DO THIS — Write out as a numbered list everything from the row containing "You are a GUI" down to the row containing "click(x=91, y=29)", both included, skipping any blank lines and leaving out the pictures.

RECORDS —
──────────
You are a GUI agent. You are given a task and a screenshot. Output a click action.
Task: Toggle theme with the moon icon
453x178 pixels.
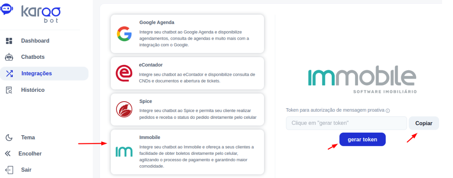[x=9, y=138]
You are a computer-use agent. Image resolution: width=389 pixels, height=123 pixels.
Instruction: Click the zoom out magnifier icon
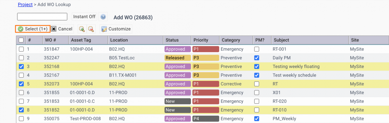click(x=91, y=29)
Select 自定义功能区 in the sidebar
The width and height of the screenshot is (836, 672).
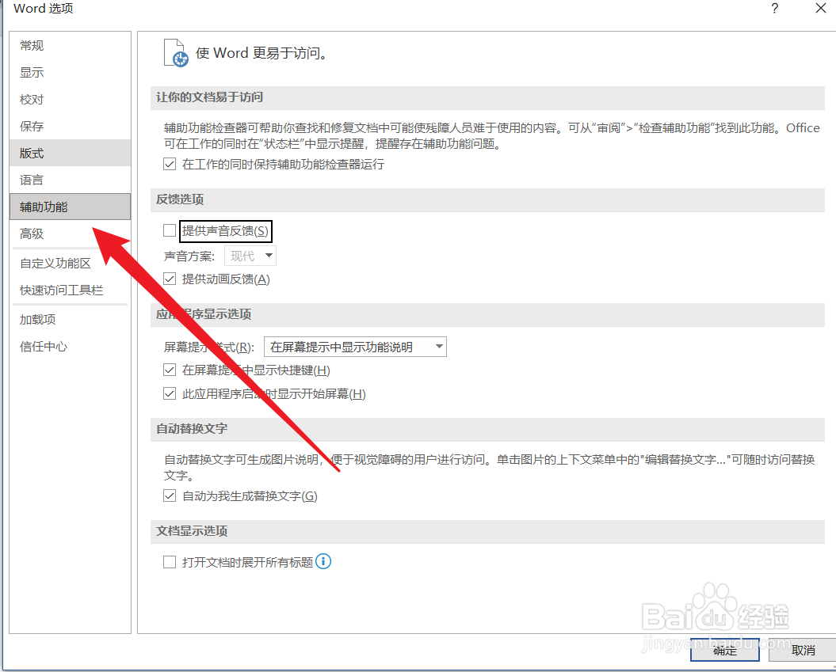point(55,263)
──────────
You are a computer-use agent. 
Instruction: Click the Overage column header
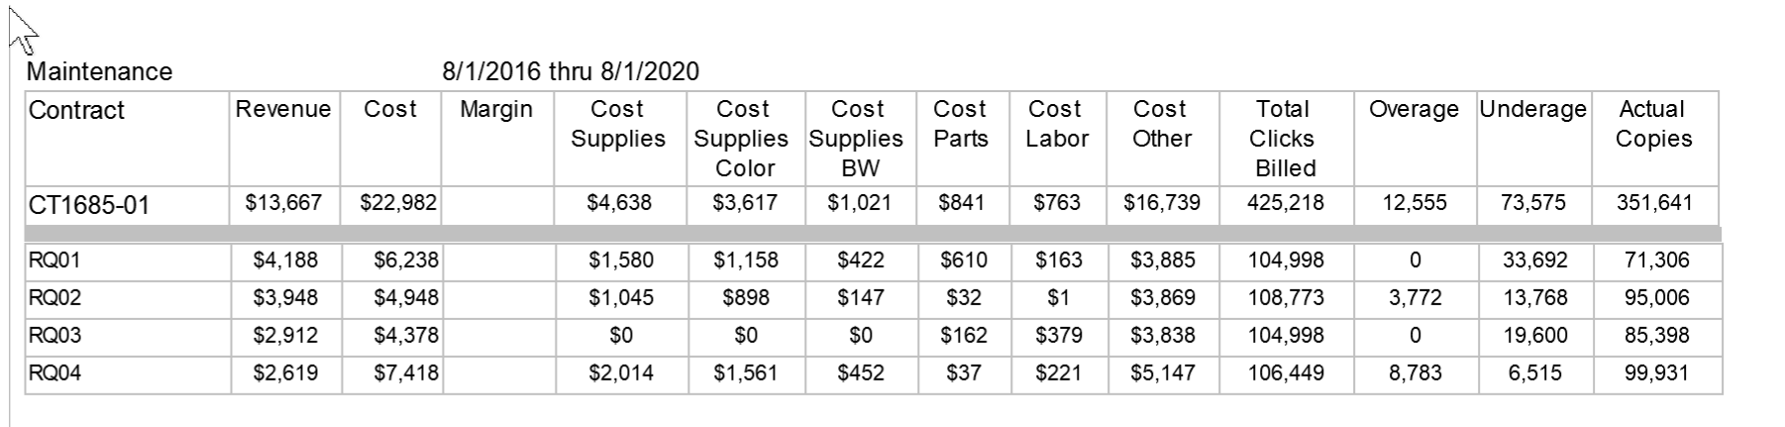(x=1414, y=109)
──────────
REPLY TO THE EXERCISE —
1. You are a GUI agent. You are given a task and a screenshot. Output a click action.
2. Task: Toggle theme with the moon icon
3. 453x178 pixels.
4. [x=9, y=138]
5. You are a computer-use agent. Image resolution: width=389 pixels, height=123 pixels.
6. Instruction: Click the zoom out magnifier icon
7. click(x=91, y=29)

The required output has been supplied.